On 24 October 1956, the vessel was handed over to Poland by the Soviet Union, and a month later, on 24 November, it was incorporated into the Polish Navy under the designation KT-84 (KT – torpedo boat), along with its sister ships KT-83, KT-85, KT-86 and KT-87. Initially, the ship was part of the Subchaser Division of the Water Region Defence Brigade of the Main Base, stationed in the Hel Fortified Area. In April 1957, the unit was transferred to the newly formed Torpedo Boat Division, changing its base to Gdynia a year later. In November 1958, the vessel was subordinated to the Torpedo Boat Brigade, still operating from Gdynia. On 1 January 1960, the ship's hull number was changed to 411. On 13 November 1964, the vessel was awarded the title of Best Ship of the Navy (along with ORP Błyskawica and ORP Bóbr). As a result of a reorganisation in 1965, the Torpedo Boat Brigade was renamed the 3rd Torpedo Boat Brigade, and the vessel was assigned to the 1st Torpedo Boat Division.
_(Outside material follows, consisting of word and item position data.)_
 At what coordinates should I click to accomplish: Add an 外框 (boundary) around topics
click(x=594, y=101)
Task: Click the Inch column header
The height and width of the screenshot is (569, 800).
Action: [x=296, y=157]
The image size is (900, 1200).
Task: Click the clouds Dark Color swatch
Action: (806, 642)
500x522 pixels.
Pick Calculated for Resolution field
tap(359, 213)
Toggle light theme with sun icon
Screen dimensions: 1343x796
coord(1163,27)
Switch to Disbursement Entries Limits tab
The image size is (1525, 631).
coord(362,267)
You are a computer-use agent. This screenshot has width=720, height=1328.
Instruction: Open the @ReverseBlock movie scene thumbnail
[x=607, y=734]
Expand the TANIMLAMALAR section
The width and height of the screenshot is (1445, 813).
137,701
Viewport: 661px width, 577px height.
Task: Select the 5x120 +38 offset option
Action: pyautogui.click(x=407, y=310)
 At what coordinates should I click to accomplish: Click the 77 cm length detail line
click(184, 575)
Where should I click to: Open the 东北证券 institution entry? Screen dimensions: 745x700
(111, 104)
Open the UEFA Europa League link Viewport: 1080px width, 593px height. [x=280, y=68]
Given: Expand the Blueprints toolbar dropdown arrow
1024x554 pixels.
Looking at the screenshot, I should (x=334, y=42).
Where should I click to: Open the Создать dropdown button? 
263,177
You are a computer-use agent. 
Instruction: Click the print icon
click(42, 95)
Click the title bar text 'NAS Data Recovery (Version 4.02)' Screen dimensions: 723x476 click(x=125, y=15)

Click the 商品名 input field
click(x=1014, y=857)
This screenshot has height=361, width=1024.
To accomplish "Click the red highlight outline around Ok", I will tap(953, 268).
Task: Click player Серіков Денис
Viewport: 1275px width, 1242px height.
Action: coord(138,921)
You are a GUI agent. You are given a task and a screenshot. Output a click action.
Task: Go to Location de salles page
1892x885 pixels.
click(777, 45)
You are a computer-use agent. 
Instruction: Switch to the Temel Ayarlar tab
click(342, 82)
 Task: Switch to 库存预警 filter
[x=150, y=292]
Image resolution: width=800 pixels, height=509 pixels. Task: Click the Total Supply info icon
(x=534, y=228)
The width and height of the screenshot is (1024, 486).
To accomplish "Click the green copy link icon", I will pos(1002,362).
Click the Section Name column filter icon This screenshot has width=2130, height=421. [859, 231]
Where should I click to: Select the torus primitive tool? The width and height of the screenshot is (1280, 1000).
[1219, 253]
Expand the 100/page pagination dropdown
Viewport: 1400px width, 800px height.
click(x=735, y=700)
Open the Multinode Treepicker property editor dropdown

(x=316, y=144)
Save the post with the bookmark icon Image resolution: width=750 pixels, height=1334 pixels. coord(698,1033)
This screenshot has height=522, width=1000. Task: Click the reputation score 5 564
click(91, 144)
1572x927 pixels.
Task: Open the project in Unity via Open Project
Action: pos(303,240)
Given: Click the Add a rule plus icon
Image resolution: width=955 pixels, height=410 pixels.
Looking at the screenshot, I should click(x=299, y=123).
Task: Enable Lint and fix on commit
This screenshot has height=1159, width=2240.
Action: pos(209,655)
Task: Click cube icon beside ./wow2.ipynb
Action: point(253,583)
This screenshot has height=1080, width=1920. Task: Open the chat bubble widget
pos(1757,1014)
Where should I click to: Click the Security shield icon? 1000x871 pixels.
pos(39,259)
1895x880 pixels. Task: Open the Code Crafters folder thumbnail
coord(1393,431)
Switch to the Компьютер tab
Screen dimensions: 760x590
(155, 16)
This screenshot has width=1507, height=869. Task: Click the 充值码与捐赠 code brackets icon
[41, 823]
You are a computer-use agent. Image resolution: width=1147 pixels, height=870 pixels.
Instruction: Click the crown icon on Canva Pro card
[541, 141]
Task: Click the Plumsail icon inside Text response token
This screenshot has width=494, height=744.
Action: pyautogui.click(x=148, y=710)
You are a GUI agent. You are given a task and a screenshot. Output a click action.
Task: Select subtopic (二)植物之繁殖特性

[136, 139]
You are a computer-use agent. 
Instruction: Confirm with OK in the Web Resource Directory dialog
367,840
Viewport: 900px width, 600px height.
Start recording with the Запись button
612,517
From 31 May 1971, the unit was subordinated to the 1st Missile-Torpedo Boat Division of the 3rd Ship Flotilla. During its long service, the boat (like other Polish Project 183 units) was intensively used, taking part in exercises and manoeuvres, and many naval specialists were trained on board. On 19 September 1973, the vessel was struck from the naval register by order of the Commander of the Navy (No. 040/Org.). The flag was lowered for the last time on 25 October 1973, after which it stood on land at the Naval Specialist Training Centre in Ustka.